## PROVIDED INFORMATION

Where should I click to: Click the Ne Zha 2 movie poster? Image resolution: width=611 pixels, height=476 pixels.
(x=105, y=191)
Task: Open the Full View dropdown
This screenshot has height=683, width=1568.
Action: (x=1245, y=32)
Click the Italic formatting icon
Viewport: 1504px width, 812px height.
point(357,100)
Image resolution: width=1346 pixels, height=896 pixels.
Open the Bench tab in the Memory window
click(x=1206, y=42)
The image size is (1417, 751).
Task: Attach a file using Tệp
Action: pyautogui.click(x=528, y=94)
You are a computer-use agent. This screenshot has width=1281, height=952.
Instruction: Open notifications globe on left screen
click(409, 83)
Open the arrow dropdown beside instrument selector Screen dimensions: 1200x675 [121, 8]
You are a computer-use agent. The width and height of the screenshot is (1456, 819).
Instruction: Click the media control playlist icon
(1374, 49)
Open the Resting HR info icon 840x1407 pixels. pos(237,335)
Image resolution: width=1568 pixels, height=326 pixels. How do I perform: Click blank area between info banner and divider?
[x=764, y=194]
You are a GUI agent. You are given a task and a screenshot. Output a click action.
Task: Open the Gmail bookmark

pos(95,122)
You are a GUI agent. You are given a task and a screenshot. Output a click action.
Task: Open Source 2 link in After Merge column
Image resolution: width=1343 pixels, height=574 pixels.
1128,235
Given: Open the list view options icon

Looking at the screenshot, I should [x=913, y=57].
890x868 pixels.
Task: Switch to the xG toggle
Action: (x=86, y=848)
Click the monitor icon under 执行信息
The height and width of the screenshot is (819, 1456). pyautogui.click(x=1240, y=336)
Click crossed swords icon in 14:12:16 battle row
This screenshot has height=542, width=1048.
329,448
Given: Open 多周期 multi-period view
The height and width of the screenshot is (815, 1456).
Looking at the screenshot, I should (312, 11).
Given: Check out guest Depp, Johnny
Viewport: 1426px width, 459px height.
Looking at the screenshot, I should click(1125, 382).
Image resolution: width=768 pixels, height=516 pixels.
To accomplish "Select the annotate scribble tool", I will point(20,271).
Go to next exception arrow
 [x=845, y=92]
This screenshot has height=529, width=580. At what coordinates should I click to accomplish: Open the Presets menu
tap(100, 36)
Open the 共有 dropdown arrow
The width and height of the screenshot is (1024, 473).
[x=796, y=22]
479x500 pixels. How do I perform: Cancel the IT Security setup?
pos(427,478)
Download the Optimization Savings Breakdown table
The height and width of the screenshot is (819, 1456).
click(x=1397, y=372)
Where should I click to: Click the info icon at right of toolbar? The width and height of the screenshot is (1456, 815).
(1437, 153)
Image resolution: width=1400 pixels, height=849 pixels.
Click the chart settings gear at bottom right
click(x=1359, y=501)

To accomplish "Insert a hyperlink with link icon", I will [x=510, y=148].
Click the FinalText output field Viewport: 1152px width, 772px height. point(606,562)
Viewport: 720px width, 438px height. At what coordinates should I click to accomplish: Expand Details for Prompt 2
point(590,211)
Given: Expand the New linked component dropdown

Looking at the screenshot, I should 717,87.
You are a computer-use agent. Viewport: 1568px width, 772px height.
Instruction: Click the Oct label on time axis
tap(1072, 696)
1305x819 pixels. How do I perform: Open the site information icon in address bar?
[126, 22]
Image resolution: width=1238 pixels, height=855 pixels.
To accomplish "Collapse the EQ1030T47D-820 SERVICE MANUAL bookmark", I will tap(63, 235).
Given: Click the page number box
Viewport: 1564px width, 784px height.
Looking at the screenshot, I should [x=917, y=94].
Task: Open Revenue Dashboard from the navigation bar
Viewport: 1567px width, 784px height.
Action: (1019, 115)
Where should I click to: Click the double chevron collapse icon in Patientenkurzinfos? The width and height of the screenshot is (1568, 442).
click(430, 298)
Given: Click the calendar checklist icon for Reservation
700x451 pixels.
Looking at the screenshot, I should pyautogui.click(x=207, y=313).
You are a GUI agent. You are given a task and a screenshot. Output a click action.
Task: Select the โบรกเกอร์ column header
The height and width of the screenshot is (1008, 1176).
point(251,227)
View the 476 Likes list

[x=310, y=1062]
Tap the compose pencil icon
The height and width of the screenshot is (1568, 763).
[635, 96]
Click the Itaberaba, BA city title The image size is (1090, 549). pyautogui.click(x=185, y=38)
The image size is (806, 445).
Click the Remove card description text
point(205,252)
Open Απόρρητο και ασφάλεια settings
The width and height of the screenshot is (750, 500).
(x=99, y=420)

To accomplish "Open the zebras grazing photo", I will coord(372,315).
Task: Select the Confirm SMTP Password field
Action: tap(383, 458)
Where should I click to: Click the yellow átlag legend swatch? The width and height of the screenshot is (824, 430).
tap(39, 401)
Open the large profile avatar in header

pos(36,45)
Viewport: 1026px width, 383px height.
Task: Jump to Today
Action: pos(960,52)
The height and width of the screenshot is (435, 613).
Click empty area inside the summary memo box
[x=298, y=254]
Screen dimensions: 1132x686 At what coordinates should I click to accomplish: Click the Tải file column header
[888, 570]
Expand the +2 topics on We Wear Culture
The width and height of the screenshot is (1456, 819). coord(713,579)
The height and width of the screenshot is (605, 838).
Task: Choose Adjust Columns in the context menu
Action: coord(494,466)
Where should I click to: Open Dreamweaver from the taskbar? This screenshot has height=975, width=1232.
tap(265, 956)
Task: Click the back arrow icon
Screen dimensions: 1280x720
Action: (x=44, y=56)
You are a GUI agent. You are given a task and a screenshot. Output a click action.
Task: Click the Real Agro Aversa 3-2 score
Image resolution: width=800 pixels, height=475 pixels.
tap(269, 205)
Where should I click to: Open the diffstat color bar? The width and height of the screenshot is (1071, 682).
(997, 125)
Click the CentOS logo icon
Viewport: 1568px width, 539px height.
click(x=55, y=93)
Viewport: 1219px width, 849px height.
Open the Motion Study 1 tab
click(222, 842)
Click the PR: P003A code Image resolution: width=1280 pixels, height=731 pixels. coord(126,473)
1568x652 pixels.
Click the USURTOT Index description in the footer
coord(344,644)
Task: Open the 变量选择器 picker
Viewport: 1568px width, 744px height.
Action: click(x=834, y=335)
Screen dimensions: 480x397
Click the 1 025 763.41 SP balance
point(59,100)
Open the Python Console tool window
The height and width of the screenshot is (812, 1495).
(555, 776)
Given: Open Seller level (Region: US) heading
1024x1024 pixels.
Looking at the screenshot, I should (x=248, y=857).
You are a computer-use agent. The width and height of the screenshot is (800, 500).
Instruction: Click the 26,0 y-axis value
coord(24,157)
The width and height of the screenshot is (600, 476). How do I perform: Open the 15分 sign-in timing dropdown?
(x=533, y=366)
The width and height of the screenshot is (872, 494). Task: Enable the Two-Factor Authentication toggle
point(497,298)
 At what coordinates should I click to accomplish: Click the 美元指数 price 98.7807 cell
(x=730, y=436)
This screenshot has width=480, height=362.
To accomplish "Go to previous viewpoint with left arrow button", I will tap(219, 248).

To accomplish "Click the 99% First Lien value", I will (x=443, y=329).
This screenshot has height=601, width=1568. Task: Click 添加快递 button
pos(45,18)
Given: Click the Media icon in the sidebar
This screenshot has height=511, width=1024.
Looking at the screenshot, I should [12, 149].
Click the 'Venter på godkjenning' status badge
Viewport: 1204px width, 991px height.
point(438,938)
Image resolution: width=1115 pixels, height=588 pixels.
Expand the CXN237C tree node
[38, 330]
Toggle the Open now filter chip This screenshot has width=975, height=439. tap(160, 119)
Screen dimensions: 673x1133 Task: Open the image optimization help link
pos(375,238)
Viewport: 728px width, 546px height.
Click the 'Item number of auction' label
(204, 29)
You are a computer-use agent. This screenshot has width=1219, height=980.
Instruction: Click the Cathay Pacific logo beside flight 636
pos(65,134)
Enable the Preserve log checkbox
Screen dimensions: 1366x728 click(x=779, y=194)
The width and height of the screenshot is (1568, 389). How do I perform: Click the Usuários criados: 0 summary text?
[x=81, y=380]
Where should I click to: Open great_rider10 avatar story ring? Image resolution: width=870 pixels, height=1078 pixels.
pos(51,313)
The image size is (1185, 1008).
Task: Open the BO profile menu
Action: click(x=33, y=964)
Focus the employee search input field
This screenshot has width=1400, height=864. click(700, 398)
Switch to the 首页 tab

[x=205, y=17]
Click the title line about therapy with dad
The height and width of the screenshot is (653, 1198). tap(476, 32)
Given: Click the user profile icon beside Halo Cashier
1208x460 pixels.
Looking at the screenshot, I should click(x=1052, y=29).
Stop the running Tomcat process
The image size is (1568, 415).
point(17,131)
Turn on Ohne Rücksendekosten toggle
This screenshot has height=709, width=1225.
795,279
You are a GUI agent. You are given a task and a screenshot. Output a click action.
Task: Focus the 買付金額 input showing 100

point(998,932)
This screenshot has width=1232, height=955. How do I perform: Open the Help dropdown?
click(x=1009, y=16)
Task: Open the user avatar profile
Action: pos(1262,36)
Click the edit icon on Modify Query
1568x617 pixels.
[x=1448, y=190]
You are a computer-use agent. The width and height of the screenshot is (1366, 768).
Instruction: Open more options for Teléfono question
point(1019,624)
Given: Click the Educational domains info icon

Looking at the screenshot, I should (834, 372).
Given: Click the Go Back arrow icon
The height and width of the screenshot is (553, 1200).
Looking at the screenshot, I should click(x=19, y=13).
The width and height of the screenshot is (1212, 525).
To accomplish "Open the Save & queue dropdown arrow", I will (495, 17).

## DIRECTIVE
Find each line in the records above that contains the word "Focus", and copy those lines out in full.

## WRITTEN SOLUTION
Focus the employee search input field
Task: Focus the 買付金額 input showing 100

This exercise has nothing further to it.